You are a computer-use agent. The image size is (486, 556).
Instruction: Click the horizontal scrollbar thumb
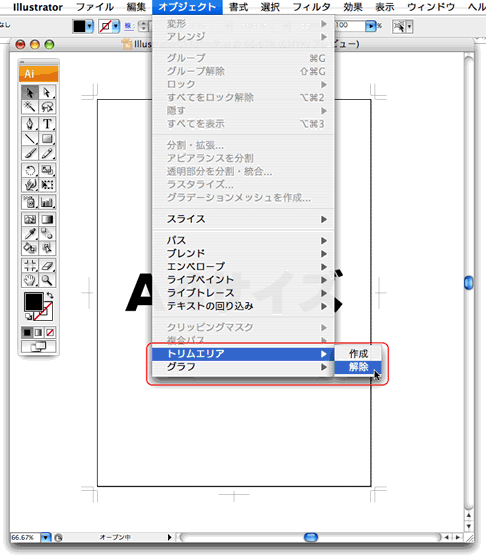pos(311,537)
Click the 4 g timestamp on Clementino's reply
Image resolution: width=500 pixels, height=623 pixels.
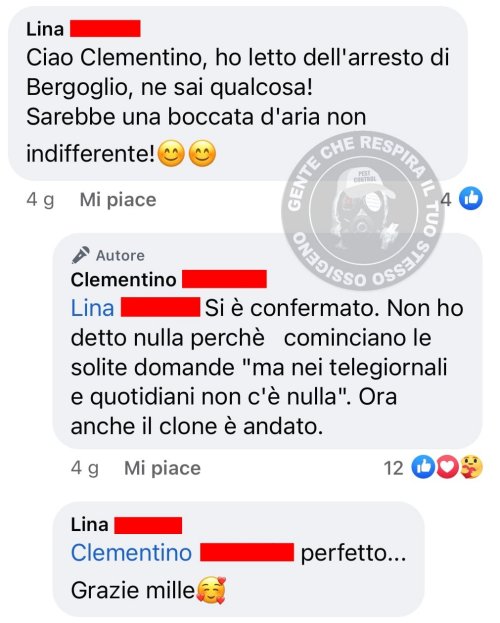(x=85, y=468)
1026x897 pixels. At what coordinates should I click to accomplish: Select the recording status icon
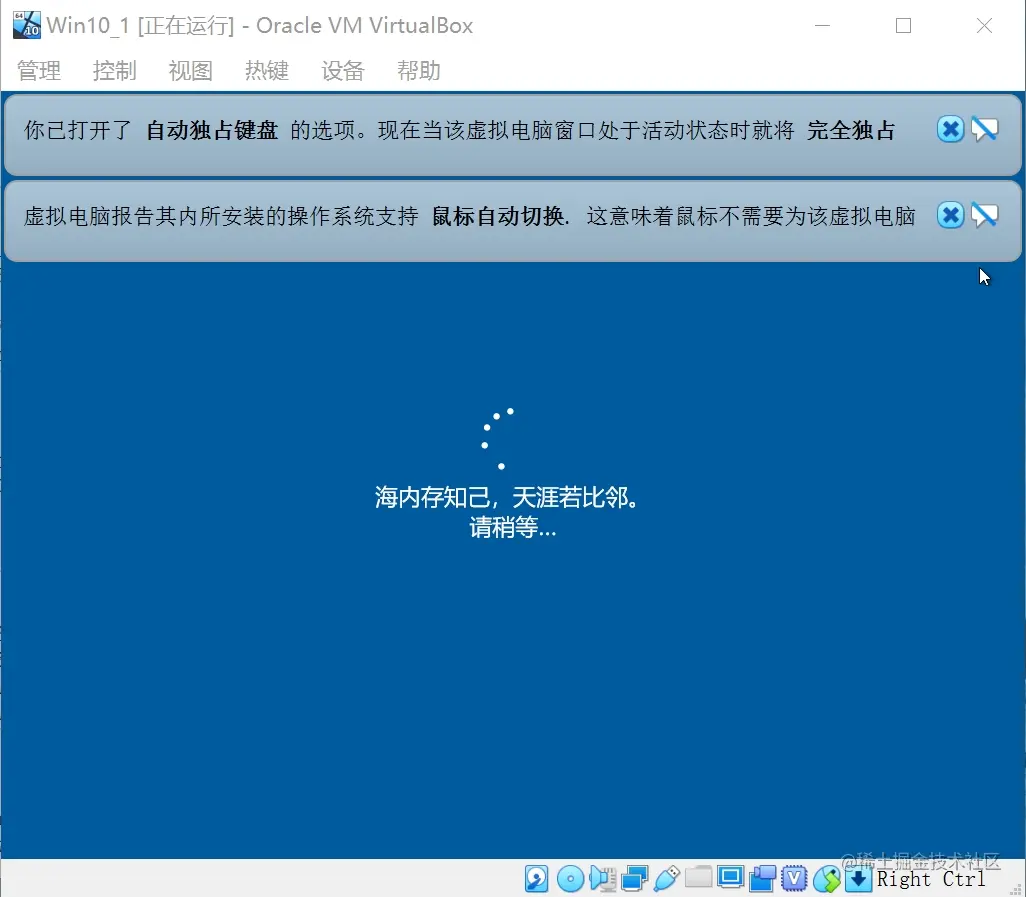pos(762,878)
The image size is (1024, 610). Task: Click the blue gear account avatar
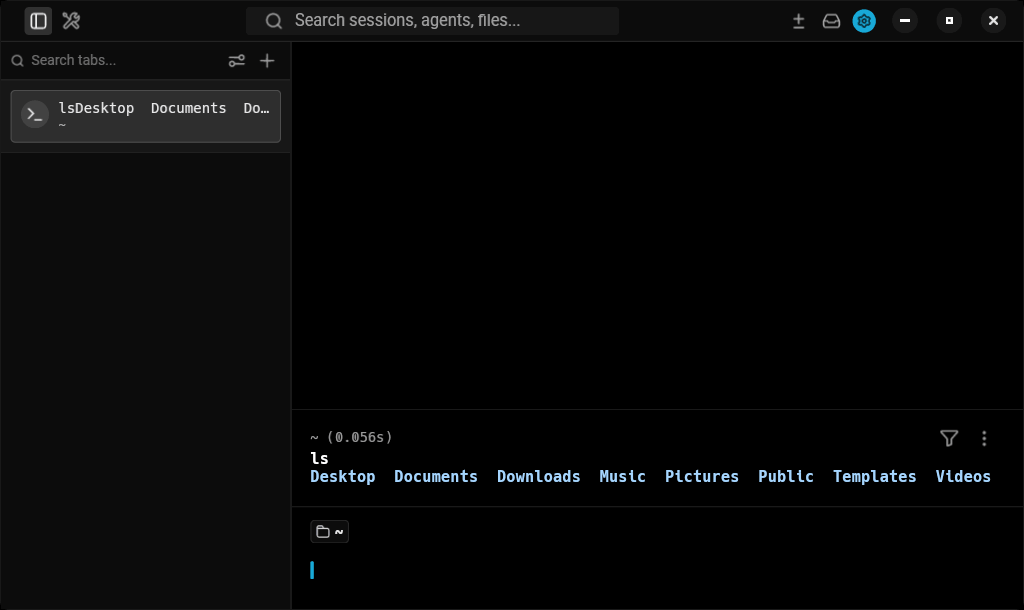pos(864,21)
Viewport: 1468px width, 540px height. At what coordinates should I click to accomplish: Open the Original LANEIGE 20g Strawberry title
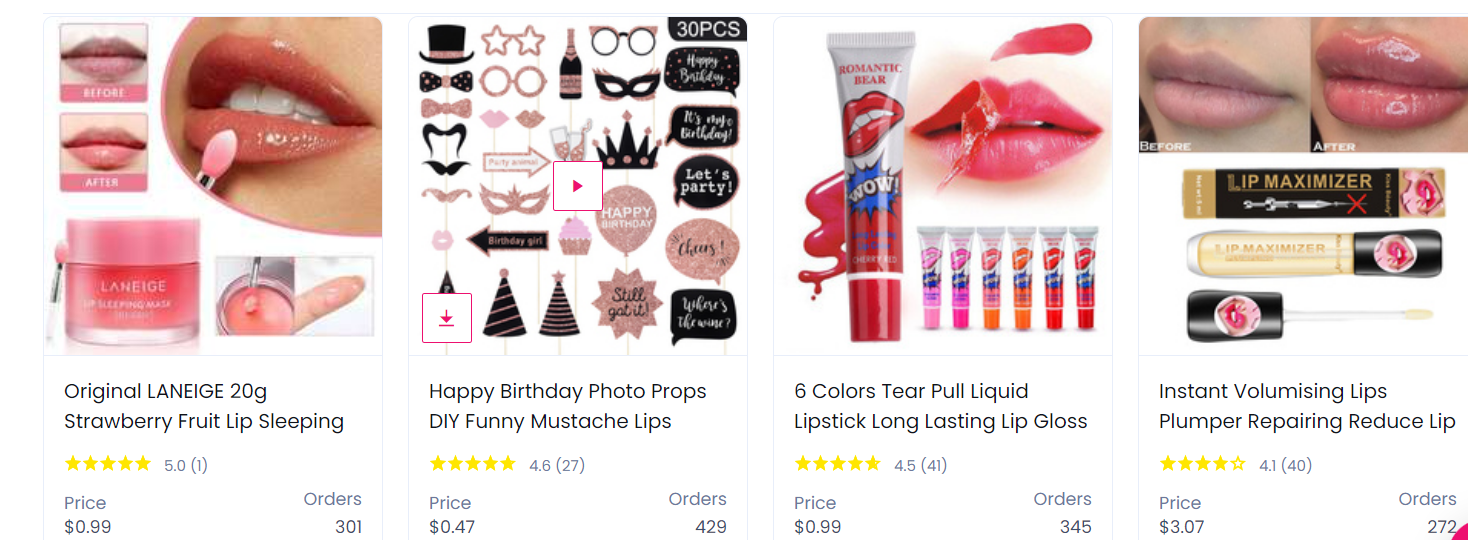click(x=204, y=406)
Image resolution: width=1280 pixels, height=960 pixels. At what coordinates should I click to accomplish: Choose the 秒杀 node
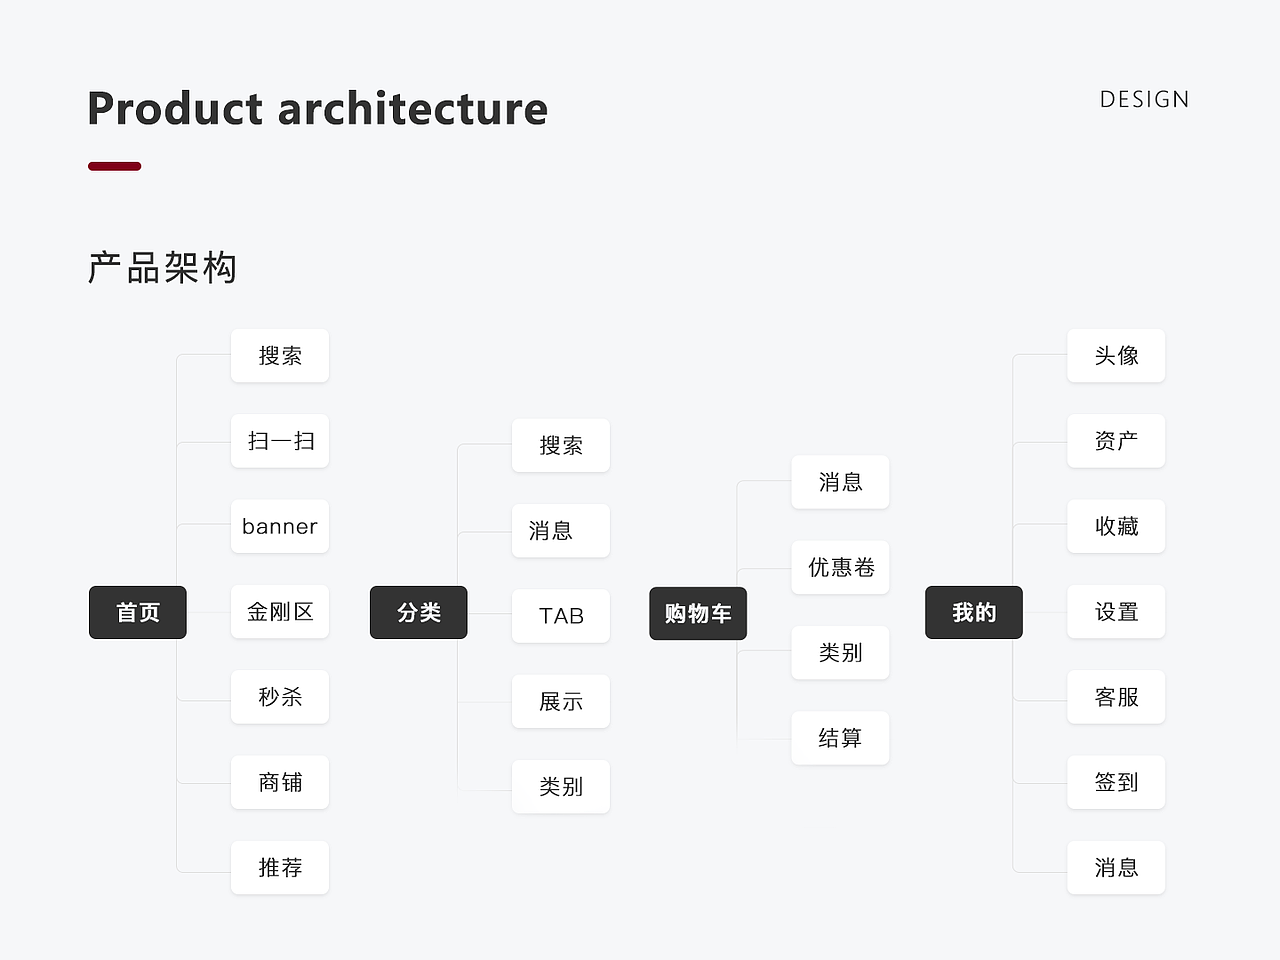click(x=280, y=697)
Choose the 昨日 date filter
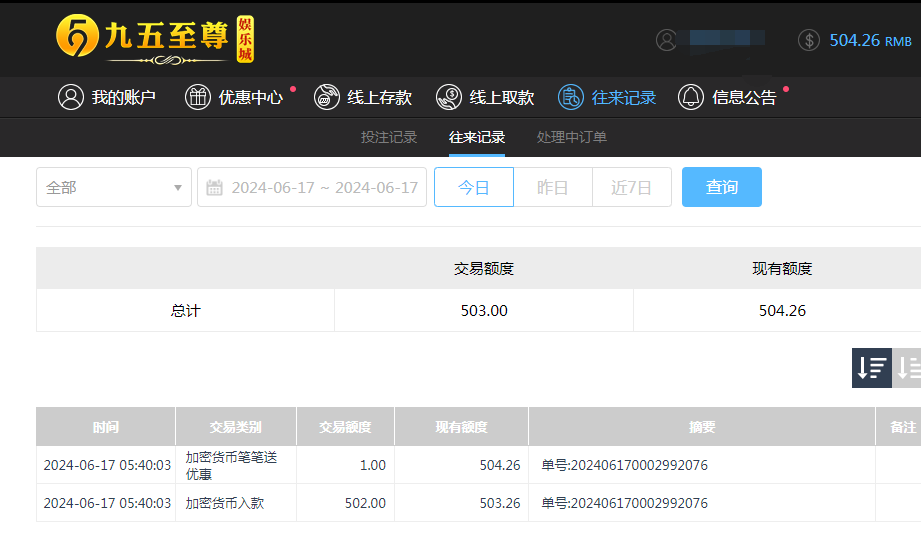Screen dimensions: 921x538 point(553,187)
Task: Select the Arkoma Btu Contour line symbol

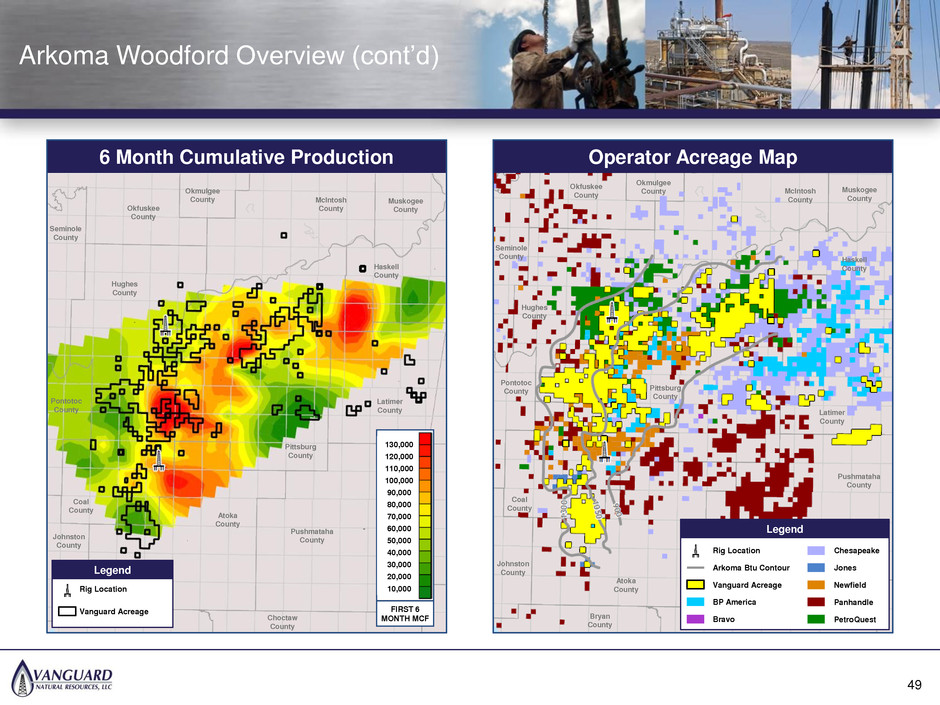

= Goal of the exercise =
Only the lines from the line with "Image resolution: width=1280" through the closing line of the data, both included, should be set down, exactly as written and without pictures.

= Reply =
Image resolution: width=1280 pixels, height=960 pixels. At what coordinates should I click to accomplish: Choose the 秒杀 node
click(x=280, y=697)
Choose the 昨日 date filter
Screen dimensions: 921x538 point(553,187)
Task: Select the Arkoma Btu Contour line symbol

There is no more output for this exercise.